WORK REQUEST:
Of all the entries below, only the lines from the one with "服装尾货批发网络平台好找吗 (32, 1080)" up to and including the one with "[Advertisement] (950, 417)" are to be duplicated exactly.

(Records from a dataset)
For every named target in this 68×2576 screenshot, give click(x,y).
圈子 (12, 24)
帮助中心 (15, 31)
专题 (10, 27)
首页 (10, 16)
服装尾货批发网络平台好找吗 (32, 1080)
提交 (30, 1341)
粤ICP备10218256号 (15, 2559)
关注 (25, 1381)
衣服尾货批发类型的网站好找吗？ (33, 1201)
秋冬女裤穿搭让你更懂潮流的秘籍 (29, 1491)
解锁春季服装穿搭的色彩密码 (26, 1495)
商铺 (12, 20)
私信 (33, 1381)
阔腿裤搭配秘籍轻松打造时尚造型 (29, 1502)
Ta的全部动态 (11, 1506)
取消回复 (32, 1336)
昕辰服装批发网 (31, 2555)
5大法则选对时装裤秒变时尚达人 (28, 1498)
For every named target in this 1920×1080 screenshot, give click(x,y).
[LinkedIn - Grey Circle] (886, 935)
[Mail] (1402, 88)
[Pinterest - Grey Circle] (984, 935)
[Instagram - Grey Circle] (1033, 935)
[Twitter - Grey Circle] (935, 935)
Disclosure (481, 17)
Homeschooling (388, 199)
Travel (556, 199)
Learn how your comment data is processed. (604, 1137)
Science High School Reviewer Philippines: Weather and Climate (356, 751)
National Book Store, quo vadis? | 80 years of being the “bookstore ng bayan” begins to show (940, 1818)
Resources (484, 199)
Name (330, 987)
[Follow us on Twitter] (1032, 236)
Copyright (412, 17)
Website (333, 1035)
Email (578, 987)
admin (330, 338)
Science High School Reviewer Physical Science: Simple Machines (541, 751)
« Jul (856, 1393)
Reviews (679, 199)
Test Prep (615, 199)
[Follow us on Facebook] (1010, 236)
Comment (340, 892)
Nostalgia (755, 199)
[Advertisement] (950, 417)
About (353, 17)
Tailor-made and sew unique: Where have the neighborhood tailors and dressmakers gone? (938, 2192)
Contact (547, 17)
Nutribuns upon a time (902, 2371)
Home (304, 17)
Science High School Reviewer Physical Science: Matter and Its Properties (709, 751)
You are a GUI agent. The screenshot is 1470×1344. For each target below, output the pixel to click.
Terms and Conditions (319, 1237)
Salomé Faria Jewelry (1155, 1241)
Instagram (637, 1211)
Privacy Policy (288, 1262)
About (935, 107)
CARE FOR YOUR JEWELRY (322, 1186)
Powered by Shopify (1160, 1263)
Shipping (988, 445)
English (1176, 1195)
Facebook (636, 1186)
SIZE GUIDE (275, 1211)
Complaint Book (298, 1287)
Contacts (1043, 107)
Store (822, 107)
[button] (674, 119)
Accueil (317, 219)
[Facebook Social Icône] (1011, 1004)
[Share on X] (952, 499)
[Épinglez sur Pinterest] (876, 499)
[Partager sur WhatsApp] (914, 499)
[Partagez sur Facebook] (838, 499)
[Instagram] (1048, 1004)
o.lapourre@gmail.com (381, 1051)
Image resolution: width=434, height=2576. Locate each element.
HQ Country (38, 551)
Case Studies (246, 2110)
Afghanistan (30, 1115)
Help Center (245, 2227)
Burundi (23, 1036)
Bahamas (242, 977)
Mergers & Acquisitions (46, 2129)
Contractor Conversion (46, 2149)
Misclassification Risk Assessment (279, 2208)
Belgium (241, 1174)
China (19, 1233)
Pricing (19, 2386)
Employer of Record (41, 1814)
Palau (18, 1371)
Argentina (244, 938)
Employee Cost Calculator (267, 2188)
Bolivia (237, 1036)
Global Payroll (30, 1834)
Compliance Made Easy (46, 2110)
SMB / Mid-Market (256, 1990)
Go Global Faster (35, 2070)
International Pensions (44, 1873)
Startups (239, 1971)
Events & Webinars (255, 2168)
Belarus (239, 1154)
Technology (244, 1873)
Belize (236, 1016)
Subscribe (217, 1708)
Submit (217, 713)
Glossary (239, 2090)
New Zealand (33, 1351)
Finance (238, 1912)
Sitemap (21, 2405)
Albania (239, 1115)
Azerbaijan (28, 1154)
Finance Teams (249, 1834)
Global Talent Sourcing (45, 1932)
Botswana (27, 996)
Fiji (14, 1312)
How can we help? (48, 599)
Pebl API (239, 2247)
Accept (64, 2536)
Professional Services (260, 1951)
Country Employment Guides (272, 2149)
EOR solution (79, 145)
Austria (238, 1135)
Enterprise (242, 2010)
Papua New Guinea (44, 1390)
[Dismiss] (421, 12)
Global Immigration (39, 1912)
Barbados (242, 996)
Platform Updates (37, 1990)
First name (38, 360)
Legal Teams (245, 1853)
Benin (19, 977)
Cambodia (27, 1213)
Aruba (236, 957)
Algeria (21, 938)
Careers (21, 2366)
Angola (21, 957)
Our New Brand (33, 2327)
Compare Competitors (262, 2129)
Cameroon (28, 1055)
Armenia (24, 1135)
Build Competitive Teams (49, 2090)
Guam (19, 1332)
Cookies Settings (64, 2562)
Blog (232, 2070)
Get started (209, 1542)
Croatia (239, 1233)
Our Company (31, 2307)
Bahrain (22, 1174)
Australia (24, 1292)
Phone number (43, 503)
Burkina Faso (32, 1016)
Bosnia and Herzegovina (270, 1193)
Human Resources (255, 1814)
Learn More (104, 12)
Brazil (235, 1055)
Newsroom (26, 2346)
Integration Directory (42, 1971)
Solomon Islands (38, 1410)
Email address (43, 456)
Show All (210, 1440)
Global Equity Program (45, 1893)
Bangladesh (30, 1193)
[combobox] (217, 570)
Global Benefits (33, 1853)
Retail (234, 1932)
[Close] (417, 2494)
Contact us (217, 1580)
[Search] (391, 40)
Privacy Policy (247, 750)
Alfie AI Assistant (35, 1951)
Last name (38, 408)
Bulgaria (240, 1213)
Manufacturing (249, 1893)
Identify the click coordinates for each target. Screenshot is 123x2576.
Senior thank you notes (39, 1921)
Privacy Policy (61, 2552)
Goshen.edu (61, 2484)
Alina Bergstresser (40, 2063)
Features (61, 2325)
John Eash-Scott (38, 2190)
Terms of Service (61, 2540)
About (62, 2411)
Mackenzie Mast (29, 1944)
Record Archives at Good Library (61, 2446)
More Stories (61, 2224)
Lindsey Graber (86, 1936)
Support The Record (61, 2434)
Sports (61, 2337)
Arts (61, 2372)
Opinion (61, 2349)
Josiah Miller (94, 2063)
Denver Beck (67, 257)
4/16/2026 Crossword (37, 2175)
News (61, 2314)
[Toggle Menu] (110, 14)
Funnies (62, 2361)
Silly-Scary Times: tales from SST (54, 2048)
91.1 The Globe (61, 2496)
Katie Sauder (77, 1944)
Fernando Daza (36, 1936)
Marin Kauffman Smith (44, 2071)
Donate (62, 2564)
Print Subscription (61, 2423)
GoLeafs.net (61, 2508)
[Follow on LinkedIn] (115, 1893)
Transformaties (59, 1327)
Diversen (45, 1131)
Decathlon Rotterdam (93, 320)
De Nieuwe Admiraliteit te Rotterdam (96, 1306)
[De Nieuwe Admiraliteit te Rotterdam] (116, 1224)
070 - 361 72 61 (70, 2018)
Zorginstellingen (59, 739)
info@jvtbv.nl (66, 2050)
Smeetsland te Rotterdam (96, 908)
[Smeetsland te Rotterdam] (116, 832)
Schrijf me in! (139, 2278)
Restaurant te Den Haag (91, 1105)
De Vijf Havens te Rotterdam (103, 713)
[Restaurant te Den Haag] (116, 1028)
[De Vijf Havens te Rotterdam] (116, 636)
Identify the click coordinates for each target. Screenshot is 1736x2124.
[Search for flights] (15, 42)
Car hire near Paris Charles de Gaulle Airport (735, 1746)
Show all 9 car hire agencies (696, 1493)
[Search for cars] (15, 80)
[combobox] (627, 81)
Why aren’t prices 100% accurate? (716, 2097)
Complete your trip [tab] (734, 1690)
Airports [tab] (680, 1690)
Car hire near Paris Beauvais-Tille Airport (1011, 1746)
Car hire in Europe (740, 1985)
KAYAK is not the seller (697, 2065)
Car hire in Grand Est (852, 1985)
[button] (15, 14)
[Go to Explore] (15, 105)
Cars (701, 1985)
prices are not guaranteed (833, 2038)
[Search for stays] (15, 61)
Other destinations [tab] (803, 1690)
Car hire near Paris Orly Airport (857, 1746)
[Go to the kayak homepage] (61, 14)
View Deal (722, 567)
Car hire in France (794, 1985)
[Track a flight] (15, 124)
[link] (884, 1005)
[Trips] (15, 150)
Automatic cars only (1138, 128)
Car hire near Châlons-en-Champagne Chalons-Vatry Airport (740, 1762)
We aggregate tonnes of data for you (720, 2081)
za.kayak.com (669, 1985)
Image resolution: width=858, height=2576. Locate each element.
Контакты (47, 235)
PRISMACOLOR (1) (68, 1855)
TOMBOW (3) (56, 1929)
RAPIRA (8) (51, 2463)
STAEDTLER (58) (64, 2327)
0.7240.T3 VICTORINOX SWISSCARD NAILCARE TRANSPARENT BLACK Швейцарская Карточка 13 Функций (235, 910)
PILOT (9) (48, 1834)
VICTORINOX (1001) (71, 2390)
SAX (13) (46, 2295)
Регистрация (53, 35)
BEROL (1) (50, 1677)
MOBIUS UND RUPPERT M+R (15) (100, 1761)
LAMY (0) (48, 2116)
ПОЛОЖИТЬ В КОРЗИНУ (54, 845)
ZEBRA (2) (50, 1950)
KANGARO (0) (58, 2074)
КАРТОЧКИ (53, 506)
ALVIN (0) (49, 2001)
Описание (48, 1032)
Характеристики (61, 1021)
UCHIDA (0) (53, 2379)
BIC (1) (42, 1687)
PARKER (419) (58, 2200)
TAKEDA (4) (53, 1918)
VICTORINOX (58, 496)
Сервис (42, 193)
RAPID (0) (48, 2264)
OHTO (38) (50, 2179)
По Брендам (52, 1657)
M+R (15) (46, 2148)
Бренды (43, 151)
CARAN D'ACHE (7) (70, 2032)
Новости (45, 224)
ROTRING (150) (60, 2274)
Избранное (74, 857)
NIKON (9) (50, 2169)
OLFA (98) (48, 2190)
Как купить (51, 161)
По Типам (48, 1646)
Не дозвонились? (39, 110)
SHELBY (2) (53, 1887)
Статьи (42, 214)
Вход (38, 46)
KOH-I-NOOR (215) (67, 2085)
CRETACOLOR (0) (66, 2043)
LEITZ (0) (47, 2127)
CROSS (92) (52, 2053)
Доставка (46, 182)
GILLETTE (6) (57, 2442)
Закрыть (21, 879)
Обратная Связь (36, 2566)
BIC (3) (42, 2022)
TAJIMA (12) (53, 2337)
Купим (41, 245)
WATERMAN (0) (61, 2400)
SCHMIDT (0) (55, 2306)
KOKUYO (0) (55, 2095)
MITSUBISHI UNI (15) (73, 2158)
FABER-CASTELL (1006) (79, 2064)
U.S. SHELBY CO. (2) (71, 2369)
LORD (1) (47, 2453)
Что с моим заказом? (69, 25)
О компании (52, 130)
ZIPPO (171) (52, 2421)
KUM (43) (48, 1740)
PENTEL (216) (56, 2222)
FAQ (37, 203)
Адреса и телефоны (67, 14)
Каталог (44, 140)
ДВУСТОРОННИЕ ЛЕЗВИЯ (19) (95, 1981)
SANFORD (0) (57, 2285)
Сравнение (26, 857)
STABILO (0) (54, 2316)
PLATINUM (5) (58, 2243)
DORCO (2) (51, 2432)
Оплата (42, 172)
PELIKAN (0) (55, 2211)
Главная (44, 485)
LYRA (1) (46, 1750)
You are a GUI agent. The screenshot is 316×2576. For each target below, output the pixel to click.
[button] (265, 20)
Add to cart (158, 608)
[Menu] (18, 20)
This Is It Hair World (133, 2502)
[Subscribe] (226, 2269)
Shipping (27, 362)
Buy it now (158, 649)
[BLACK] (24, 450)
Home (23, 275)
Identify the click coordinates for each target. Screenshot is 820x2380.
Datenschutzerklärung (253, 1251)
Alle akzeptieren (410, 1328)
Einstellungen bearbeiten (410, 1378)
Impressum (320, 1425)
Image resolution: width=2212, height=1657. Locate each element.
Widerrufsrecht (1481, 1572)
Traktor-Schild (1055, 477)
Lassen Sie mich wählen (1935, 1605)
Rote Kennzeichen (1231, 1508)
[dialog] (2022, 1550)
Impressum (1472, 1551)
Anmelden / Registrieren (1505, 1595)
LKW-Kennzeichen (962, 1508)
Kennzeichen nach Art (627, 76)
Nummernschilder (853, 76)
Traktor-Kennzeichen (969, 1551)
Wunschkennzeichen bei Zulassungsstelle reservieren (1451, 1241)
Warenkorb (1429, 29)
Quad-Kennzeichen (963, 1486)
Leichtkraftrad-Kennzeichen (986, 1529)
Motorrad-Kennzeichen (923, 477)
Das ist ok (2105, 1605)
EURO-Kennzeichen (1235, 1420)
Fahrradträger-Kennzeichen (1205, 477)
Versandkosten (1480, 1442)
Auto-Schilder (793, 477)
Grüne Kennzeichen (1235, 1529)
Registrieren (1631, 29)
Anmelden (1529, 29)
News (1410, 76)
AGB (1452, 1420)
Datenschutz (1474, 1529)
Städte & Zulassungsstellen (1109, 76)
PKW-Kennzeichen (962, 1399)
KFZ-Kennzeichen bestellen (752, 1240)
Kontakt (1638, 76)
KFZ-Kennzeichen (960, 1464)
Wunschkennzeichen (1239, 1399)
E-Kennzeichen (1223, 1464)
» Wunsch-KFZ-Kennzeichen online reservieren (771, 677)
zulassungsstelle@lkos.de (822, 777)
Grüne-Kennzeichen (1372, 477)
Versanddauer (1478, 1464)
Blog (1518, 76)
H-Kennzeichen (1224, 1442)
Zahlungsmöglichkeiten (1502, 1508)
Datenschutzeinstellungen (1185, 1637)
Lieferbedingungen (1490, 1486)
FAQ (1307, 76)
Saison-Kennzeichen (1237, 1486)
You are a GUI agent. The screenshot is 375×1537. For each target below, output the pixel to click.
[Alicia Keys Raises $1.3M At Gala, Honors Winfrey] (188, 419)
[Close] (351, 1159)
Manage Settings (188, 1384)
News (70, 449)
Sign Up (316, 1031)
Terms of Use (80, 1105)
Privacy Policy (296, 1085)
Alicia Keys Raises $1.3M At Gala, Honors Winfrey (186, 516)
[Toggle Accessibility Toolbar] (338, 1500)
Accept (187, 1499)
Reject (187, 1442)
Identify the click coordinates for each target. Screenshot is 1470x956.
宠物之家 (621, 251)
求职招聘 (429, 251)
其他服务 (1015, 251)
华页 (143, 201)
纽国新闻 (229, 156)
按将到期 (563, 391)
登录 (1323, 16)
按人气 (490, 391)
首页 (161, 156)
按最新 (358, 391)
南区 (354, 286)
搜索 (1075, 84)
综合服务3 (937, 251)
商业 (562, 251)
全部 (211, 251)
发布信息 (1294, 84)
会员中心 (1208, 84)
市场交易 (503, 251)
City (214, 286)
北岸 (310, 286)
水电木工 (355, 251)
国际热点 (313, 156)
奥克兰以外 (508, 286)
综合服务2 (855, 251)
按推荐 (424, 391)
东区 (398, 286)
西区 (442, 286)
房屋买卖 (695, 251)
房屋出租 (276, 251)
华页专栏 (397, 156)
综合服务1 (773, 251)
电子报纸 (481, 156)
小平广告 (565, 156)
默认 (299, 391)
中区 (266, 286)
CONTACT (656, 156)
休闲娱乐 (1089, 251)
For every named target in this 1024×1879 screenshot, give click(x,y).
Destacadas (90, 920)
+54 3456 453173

YOUR RESPONSE:
服装尾货批发网络平台好找吗 (32, 1080)
提交 (30, 1341)
粤ICP备10218256号 (15, 2559)
关注 (25, 1381)
衣服尾货批发类型的网站好找吗？ (33, 1201)
秋冬女裤穿搭让你更懂潮流的秘籍 (29, 1491)
解锁春季服装穿搭的色彩密码 (26, 1495)
商铺 (12, 20)
私信 (33, 1381)
阔腿裤搭配秘籍轻松打造时尚造型 (29, 1502)
Ta的全部动态 (11, 1506)
取消回复 (32, 1336)
昕辰服装批发网 (31, 2555)
5大法则选对时装裤秒变时尚达人 (28, 1498)
For every named target in this 1920×1080 screenshot, give click(x,y).
[LinkedIn - Grey Circle] (886, 935)
[Mail] (1402, 88)
[Pinterest - Grey Circle] (984, 935)
[Instagram - Grey Circle] (1033, 935)
[Twitter - Grey Circle] (935, 935)
Disclosure (481, 17)
Homeschooling (388, 199)
Travel (556, 199)
Learn how your comment data is processed. (604, 1137)
Science High School Reviewer Philippines: Weather and Climate (356, 751)
National Book Store, quo vadis? | 80 years of being the “bookstore ng bayan” begins to show (940, 1818)
Resources (484, 199)
Name (330, 987)
[Follow us on Twitter] (1032, 236)
Copyright (412, 17)
Website (333, 1035)
Email (578, 987)
admin (330, 338)
Science High School Reviewer Physical Science: Simple Machines (541, 751)
« Jul (856, 1393)
Reviews (679, 199)
Test Prep (615, 199)
[Follow us on Facebook] (1010, 236)
Comment (340, 892)
Nostalgia (755, 199)
[Advertisement] (950, 417)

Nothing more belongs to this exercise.